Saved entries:
····················

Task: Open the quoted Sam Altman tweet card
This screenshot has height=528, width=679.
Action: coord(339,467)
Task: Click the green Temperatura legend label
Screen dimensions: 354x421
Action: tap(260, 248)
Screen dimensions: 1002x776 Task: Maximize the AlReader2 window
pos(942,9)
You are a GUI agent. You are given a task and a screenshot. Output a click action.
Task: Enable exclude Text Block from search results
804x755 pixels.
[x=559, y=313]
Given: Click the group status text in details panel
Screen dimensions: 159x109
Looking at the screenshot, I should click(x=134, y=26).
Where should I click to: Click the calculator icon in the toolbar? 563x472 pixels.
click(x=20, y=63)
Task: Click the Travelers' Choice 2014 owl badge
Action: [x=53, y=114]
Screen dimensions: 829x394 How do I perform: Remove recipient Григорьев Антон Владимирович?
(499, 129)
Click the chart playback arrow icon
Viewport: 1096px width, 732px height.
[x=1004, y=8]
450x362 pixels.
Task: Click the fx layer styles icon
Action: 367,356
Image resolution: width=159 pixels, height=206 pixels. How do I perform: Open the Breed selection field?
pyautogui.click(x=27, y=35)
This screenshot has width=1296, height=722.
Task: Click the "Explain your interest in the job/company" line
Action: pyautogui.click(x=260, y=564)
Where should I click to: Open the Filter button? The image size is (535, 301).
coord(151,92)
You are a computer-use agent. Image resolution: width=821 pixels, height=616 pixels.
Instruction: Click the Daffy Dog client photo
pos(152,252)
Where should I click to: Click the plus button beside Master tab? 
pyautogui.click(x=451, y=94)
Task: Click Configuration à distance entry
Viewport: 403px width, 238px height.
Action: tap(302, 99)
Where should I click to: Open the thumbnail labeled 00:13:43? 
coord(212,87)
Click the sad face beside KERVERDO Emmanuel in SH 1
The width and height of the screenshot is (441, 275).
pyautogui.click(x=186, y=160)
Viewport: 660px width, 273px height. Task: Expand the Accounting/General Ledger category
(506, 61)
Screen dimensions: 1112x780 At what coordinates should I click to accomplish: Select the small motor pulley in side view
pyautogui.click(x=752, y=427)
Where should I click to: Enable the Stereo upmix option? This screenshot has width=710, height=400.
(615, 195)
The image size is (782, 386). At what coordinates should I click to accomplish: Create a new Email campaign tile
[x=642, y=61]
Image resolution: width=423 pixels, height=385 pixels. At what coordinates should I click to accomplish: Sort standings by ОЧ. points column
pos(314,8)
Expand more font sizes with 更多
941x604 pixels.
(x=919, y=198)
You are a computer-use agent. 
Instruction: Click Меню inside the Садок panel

····················

_TASK ITEM:_
Print each entry precisely. Include every line.

_SOLUTION TO THIS EXERCISE:_
Task: Open the quoted Sam Altman tweet card
This screenshot has height=528, width=679.
Action: coord(339,467)
Task: Click the green Temperatura legend label
Screen dimensions: 354x421
Action: tap(260, 248)
Screen dimensions: 1002x776 Task: Maximize the AlReader2 window
pos(942,9)
You are a GUI agent. You are given a task and a screenshot. Output a click action.
Task: Enable exclude Text Block from search results
804x755 pixels.
[x=559, y=313]
Given: Click the group status text in details panel
Screen dimensions: 159x109
Looking at the screenshot, I should click(x=134, y=26).
Where should I click to: Click the calculator icon in the toolbar? 563x472 pixels.
click(x=20, y=63)
Task: Click the Travelers' Choice 2014 owl badge
Action: [x=53, y=114]
Screen dimensions: 829x394 How do I perform: Remove recipient Григорьев Антон Владимирович?
(499, 129)
Click the chart playback arrow icon
Viewport: 1096px width, 732px height.
[x=1004, y=8]
450x362 pixels.
Task: Click the fx layer styles icon
Action: 367,356
Image resolution: width=159 pixels, height=206 pixels. How do I perform: Open the Breed selection field?
pyautogui.click(x=27, y=35)
This screenshot has width=1296, height=722.
Task: Click the "Explain your interest in the job/company" line
Action: pyautogui.click(x=260, y=564)
Where should I click to: Open the Filter button? The image size is (535, 301).
coord(151,92)
You are a computer-use agent. Image resolution: width=821 pixels, height=616 pixels.
Instruction: Click the Daffy Dog client photo
pos(152,252)
Where should I click to: Click the plus button beside Master tab? 
pyautogui.click(x=451, y=94)
Task: Click Configuration à distance entry
Viewport: 403px width, 238px height.
Action: tap(302, 99)
Where should I click to: Open the thumbnail labeled 00:13:43? 
coord(212,87)
Click the sad face beside KERVERDO Emmanuel in SH 1
The width and height of the screenshot is (441, 275).
pyautogui.click(x=186, y=160)
Viewport: 660px width, 273px height. Task: Expand the Accounting/General Ledger category
(506, 61)
Screen dimensions: 1112x780 At what coordinates should I click to accomplish: Select the small motor pulley in side view
pyautogui.click(x=752, y=427)
Where should I click to: Enable the Stereo upmix option? This screenshot has width=710, height=400.
(615, 195)
The image size is (782, 386). At what coordinates should I click to accomplish: Create a new Email campaign tile
[x=642, y=61]
Image resolution: width=423 pixels, height=385 pixels. At what coordinates should I click to accomplish: Sort standings by ОЧ. points column
pos(314,8)
Expand more font sizes with 更多
941x604 pixels.
(x=919, y=198)
You are a computer-use agent. 
Instruction: Click Меню inside the Садок panel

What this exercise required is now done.